Liputan6.com, Bandung - Ahli Vulkanologi dari Institut Teknologi Bandung (ITB), Dr. Mirzam Abdurachman, S.T., M.T., menyampaikan pembacaannya terkait siklus erupsi Gunung Ruang di Kabupaten Kepulauan Sitaro, Sulawesi Utara.
Mirzam mengatakan, gempa bumi yang terjadi di Pulau Doi pada tanggal 9-14 April 2024, diikuti dengan erupsi Gunung Ruang pada tanggal 16 April, membuka peluang untuk memprediksi letusan gunung berapi dalam jangka panjang.
Advertisement
Berdasarkan data letusan Gunung Ruang dari tahun 1808 hingga 1940, Dr. Mirzam menemukan pola siklus letusan dengan rata-rata 32,25 tahun. Analisis data ini menunjukkan bahwa letusan kuat tidak terjadi setiap tahun, dan tercatat pada tahun 1810, 1817, 1840, 1870, 1904, 1905, dan 1940.
"Jika pola ini berlanjut, letusan kuat berikutnya diprediksikan terjadi antara tahun 1972 dan 2036," dicuplik dari laman ITB, Jumat (10/5/2024).
Namun, Mirzam menegaskan, pola tersebut tidak selalu tepat dan letusan besar dapat terjadi di luar periode prediksi. Hal ini terlihat pada tahun 2002 dan 2004, di mana terjadi letusan besar yang tidak sesuai dengan pola 32,25 tahun.
Sehingga, menurutnya kita perlu selalu waspada terhadap kemungkinan terjadinya letusan sisa rentang periode 2004-2036.
"Dua gempa kemarin yang diikuti erupsi Gunung Ruang sudah menjadi pertanda akan isi perut gunung ruang yang belum dikeluarkan sepenuhnya pada prediksi letusan periode 2004," ucapnya.
Catatan Tsunami
Berdasarkan catatan sejarah, katanya, pada tahun 1871, erupsi Gunung Ruang telah mengakibatkan terjadinya tsunami dengan tingkat kekuatan letusan atau Volcanic Explosity Index (VEI) sebesar 2. Sekitar 400 orang dilaporkan meninggal dunia akibat bencana tersebut.
Tsunami yang terjadi diakui sebagai tsunami vulkanik, yaitu jenis tsunami yang disebabkan oleh aktivitas vulkanik.
Berdasarkan long term prediction, diprediksi erupsi besar Gunung Ruang selanjutnya adalah pada 2036. Akan tetapi, prediksi erupsi besar sebelumnya yaitu pada 2004 tidak terjadi, sehingga ada kemungkinan akan ada bebeberapa erupsi yang terjadi ke depan sisa-sisa dari erupsi 2004.

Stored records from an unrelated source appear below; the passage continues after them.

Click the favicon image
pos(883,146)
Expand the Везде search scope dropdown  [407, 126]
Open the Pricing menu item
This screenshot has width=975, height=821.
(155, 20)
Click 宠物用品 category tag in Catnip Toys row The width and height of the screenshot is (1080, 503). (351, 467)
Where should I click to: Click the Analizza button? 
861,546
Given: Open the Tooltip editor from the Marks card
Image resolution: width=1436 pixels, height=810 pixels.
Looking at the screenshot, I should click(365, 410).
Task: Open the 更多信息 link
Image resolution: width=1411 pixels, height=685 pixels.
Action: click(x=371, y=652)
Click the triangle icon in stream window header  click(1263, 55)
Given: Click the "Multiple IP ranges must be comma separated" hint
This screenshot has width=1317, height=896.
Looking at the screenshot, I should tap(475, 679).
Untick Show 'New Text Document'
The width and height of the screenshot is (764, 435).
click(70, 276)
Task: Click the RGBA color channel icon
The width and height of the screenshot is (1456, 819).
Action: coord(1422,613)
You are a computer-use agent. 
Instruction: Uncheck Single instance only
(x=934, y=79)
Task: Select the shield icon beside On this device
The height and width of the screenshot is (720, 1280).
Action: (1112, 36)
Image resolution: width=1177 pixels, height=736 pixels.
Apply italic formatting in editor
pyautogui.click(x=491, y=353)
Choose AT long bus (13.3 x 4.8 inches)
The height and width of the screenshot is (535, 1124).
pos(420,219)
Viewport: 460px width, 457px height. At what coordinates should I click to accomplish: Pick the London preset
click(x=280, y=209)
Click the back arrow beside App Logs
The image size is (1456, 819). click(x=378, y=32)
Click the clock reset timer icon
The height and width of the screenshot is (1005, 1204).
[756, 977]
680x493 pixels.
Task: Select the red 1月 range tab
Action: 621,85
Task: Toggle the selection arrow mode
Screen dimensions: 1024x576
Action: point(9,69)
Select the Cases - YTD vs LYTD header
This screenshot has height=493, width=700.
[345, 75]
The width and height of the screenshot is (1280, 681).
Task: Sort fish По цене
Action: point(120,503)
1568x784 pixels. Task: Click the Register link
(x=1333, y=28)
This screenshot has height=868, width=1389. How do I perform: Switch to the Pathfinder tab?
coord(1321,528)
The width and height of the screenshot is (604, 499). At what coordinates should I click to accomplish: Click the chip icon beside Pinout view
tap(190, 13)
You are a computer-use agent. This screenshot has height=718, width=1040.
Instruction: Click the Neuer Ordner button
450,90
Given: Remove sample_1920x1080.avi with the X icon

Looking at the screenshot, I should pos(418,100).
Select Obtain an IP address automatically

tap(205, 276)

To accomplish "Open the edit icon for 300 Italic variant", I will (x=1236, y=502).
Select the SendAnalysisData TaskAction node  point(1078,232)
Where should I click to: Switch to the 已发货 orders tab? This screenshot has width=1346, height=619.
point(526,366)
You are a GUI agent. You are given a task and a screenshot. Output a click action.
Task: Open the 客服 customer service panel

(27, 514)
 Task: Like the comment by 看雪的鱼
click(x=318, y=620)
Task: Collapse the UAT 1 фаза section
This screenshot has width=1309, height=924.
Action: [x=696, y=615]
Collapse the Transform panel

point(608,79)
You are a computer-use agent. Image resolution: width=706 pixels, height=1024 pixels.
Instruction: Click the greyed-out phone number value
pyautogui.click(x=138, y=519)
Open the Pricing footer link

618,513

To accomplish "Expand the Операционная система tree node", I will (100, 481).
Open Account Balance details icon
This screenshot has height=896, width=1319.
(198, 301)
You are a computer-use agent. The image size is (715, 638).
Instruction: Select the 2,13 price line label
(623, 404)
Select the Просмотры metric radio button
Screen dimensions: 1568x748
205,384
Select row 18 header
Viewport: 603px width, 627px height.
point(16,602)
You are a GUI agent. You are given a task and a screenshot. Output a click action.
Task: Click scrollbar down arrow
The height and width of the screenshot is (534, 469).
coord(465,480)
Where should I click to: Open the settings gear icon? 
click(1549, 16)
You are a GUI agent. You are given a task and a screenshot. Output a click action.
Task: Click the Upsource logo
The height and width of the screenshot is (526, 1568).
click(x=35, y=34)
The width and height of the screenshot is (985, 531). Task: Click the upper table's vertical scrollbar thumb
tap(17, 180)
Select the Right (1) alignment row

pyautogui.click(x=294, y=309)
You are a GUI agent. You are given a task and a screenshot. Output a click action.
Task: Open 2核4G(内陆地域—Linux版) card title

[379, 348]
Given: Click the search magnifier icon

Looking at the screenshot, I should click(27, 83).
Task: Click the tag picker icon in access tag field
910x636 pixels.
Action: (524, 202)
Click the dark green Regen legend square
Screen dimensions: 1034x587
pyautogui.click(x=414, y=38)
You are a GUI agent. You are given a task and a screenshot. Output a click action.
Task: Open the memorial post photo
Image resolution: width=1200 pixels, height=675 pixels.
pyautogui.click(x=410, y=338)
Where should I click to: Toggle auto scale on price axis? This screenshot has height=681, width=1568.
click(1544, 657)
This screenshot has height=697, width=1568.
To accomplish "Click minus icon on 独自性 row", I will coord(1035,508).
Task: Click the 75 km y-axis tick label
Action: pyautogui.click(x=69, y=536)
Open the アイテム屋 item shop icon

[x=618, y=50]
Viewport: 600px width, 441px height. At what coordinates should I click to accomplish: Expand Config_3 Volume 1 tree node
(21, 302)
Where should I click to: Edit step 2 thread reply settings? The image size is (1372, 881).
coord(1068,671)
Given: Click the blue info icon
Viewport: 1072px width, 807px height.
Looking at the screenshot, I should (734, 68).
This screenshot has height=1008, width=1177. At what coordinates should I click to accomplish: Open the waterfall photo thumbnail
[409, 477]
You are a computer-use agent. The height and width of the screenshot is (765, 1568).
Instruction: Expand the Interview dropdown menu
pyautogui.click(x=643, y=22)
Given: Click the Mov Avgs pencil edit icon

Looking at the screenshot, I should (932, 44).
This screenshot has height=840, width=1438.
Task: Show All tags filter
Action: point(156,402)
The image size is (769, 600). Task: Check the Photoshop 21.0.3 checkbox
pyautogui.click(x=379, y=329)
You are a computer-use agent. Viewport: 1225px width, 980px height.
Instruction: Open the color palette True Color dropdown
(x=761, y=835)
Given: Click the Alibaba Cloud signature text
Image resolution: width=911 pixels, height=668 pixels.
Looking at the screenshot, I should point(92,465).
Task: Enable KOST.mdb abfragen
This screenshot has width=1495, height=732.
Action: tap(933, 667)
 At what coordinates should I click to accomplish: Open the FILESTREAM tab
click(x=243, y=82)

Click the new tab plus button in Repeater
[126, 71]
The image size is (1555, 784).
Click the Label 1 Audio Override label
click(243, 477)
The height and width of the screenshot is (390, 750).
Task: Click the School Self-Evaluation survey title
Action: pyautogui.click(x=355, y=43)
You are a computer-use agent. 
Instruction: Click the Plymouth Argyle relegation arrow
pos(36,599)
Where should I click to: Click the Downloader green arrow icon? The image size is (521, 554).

Selain tsunami, bahaya lainnya yang perlu diwaspadai adalah interaksi air laut dengan magma. Hal ini dapat meningkatkan tekanan secara tiba-tiba dan memicu letusan yang lebih besar, seperti yang terjadi pada Gunung Krakatau pada tahun 2018.
“Ketika kemudian sudah longsor air laut masuk bukannya seperti panas disiram, namun panas tersebut melentik kemudian memicu letusan yang lebih besar,” ujar Dr. Mirzam
Advertisement
Dampak Letusan
Pada saat gunung berapi erupsi bahaya yang terjadi terbagi menjadi dua yaitu bahaya primer (yang terjadi langsung saat erupsi terjadi) seperti aliran lava panas, wedus gembel, efek balistik, abu vulkanik, gas beracun, dan lahar.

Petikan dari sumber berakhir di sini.